Esquema que envolvia 231 pessoas foi desmontado. Acusado de chefiar andava de helicóptero

Por O Dia

Rio - Após sete meses de investigações, a Polícia Civil desarticulou ontem a maior quadrilha especializada em falsificar e vender carteiras de motorista do estado. Nove pessoas foram presas acusadas de agirem na capital, Baixada e Volta Redonda, no Sul Fluminense. Segundo a polícia, o grupo vendia mil habilitações por ano, com um faturamento de R$ 3 milhões.

Para que o esquema se tornasse cada vez maior, algumas das pessoas que compravam a carteira eram aliciadas a arrumar para os criminosos outros compradores. “As pessoas levavam uma ‘comissão’ de R$ 250 a R$ 300 por cada documento vendido”, destacou o delegado da 35ªDP (Campo Grande), Hilton Pinho Alonso.

Presos são acusados de aliciar motoristas a vender mais habilitações falsificadas. Polícia investiga se há participação de funcionários do DetranSeverino Silva / Agência O Dia

No esquema — que seria chefiado por Carlos Marcelo Santos Medeiros, também preso — participavam 231 pessoas. Carlos Marcelo tinha, segundo investigações, uma vida de alto padrão financeiro. Morador do Cachambi, ele pagava prestação mensal de R$ 8 mil por um carro e se locomovia de helicóptero. Na casa dele foram achados documentos falsos e um carimbo de Detran.
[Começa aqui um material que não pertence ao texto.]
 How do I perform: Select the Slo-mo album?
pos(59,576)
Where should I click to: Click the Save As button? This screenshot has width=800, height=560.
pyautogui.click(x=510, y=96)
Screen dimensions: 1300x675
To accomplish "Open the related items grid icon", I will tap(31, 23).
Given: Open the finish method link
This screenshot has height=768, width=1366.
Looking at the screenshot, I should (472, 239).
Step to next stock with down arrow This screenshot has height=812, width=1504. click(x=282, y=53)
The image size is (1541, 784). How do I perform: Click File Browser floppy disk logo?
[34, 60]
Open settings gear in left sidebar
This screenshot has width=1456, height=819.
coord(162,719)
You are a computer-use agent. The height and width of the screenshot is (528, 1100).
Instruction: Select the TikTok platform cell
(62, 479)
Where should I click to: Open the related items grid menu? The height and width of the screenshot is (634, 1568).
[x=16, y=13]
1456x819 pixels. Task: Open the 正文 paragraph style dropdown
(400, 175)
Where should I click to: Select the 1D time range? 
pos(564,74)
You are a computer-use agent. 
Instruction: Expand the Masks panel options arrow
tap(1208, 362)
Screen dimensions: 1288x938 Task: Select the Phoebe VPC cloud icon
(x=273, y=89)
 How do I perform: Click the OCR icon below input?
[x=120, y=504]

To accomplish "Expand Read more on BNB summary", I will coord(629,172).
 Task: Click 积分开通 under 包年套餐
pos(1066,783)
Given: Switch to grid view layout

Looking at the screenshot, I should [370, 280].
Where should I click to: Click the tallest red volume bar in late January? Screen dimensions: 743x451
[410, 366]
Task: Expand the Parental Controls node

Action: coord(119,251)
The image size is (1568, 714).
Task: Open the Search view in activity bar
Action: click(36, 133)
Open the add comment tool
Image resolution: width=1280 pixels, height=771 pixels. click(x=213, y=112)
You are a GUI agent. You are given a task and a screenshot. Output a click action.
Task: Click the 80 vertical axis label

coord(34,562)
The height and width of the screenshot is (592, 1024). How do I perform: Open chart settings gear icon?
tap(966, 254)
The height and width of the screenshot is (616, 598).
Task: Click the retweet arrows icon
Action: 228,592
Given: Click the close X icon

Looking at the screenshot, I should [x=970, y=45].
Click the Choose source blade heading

O esquema era tão organizado tinha até um advogado, também preso ontem. Alexandre Rodrigues dava uma espécie de suporte aos clientes que tivessem problema com os documentos. “O advogado atuava no pós venda. Se a polícia desconfiasse, ele era acionado e tentava ludibriar os policiais, às vezes até oferecendo suborno”, contou o delegado.

Ainda segundo Hilson Pinho, cada carteira era vendidas entre R$ 2,5 a R$ 4 mil. Somente nos últimos dois meses, 250 carteiras irregulares foram expedidas. Quem comprou o documento pode responder por falsificação de documento público. Mais de 150 pessoas que estavam com as carteiras falsas prestaram depoimento.

A falsificação era feita a partir dos espelhos originais do Detran. A polícia ainda investiga se alguém do órgão está envolvido. Quando os espelhos do Rio acabam, eles pegavam na Bahia. Os acusados serão indicados por organização criminosa. Foram cumpridos 151 mandados de busca e apreensão. Uma pessoa está foragida e a outra faleceu.